Christiane Demontès, rapporteure pour avis . - Nous pourrions vous confier une mission d'étude à cet effet ! Je vous invite à ne pas rouvrir ici le débat sur les régimes spéciaux, ni même sur la pénibilité, dont nous devrons discuter en tout état de cause, puisque la dernière réforme a plutôt traité de l'invalidité, alors que la pénibilité caractérise les conditions de travail.

Nul n'est indifférent au statut de la SNCF, surtout pas les sénateurs, grands utilisateurs de train et de TGV. Comme fille de cheminot, j'y suis très attachée. Les conditions de travail des conducteurs de train restent difficiles. Il faut en tenir compte et ne pas balayer d'un revers de main l'histoire d'un régime spécial.

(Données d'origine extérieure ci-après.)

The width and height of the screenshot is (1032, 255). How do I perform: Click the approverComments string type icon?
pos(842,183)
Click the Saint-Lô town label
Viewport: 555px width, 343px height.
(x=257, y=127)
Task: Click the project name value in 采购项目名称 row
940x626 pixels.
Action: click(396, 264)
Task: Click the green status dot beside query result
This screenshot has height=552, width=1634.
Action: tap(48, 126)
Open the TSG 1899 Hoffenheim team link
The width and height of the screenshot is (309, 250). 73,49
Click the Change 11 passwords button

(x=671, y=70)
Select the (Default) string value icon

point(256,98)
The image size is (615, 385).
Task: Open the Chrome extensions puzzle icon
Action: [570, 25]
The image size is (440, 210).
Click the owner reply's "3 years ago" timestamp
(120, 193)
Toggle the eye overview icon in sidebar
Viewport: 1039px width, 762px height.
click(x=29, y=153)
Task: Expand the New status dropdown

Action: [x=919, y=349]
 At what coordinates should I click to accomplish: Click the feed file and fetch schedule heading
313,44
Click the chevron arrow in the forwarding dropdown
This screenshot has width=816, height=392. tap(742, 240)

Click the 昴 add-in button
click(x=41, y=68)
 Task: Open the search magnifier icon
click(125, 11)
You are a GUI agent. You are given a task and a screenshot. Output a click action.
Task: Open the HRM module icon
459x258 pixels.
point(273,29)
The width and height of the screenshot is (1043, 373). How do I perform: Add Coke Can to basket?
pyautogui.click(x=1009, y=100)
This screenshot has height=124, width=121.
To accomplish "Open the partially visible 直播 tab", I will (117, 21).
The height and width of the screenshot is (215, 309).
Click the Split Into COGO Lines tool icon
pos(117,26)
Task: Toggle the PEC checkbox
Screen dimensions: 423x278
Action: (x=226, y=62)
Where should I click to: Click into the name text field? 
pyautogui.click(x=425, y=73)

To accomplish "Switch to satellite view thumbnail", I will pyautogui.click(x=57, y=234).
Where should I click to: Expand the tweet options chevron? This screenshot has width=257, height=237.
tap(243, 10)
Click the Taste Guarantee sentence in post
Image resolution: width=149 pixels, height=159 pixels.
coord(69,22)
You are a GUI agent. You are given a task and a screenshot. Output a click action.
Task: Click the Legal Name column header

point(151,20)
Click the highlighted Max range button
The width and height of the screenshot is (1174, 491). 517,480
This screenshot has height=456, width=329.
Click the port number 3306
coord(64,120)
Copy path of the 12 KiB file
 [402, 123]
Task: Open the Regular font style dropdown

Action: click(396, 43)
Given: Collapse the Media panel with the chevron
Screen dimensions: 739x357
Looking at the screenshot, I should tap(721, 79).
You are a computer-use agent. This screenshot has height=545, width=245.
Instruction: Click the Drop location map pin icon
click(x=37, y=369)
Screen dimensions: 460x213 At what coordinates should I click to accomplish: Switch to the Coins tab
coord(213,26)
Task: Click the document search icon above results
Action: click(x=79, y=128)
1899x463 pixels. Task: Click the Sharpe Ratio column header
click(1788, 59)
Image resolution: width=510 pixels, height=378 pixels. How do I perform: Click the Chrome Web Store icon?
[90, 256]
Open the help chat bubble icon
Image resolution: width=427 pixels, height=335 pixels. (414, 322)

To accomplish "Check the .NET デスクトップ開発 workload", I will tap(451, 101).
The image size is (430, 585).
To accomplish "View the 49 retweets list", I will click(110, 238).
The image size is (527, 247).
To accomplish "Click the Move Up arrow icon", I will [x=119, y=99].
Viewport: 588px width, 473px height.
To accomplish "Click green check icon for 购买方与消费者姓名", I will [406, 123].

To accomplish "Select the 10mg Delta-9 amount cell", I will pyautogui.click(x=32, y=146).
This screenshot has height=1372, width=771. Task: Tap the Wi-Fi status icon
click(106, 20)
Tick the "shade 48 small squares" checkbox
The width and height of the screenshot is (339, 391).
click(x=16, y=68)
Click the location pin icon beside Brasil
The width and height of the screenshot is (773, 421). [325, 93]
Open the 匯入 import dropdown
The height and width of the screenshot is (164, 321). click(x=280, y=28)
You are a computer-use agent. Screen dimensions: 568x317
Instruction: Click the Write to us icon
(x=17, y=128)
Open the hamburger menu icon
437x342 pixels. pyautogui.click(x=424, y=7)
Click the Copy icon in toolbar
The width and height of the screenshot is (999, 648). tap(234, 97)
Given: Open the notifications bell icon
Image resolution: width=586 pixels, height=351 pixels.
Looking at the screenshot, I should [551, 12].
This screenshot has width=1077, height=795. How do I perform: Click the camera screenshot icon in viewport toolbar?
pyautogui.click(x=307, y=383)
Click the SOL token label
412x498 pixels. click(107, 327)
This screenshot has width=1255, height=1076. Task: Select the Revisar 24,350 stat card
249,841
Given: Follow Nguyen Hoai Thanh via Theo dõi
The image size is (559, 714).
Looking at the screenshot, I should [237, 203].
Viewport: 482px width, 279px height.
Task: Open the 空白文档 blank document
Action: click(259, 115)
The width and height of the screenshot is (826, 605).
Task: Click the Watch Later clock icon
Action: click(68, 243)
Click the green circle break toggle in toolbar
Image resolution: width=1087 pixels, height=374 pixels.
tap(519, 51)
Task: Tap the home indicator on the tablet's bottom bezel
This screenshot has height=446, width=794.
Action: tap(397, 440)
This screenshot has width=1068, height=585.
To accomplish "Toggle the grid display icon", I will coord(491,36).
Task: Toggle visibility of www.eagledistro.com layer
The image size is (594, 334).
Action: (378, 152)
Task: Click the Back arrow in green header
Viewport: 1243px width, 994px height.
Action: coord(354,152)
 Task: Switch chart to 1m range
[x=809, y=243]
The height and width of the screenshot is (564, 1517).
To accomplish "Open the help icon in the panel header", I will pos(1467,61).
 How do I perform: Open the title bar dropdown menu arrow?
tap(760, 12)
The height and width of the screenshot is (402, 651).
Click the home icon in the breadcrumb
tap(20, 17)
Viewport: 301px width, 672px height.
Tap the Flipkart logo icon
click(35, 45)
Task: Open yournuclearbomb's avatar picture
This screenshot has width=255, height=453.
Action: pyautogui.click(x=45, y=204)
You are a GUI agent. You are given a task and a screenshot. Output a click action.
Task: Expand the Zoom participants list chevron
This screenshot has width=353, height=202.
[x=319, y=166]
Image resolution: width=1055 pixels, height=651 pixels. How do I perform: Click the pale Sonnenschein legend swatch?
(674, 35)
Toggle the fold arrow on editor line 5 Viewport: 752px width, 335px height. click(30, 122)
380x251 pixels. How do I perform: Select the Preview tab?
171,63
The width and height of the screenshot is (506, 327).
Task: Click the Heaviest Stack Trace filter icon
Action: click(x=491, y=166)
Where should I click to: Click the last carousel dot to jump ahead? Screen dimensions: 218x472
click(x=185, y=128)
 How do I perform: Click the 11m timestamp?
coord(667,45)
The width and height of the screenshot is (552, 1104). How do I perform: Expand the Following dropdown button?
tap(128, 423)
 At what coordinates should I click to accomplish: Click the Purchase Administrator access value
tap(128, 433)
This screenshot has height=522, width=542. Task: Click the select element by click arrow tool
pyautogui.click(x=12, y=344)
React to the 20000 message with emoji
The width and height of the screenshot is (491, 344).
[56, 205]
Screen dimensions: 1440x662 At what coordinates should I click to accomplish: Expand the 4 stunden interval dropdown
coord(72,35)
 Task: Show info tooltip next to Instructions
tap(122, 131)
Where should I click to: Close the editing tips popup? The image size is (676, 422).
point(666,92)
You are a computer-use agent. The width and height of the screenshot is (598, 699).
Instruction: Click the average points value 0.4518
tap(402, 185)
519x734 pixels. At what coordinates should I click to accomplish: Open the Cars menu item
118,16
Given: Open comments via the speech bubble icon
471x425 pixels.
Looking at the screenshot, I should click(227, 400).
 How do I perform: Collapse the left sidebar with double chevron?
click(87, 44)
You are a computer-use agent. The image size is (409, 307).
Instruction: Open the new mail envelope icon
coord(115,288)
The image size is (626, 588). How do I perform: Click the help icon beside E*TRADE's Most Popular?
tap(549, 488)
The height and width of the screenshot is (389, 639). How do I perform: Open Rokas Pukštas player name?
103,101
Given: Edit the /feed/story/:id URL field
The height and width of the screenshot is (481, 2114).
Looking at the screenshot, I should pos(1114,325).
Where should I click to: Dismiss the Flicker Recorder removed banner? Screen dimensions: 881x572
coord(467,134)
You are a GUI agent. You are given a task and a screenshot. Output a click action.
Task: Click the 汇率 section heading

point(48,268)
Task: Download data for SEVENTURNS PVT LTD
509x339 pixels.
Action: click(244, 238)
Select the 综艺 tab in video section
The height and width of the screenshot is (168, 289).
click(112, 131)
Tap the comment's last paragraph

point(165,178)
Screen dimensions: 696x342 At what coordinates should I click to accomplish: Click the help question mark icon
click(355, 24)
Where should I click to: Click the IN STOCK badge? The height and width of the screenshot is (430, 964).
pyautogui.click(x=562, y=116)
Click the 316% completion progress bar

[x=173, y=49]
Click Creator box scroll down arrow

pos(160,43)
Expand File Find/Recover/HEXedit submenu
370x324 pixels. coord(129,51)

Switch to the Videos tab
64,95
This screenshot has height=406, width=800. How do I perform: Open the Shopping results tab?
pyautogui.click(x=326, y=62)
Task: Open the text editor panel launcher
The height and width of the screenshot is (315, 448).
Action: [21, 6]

Monsieur Laménie, je regrette que le Gouvernement ne se penche pas sur les retraites agricoles, alors que ce sujet lui pend au nez pour des raisons démographiques parfaitement connues. Je ne vois pas comment la solidarité nationale pourrait ne pas être mise à contribution.

Enfin, les exonérations de cotisations sociales représentent 50 millions d'euros pour l'ensemble des branches du régime des marins, les cotisations versées atteignant 150 millions.

Suivant l'avis de sa rapporteure, la commission propose au Sénat l'adoption des crédits de la mission « Régimes sociaux et de retraite ».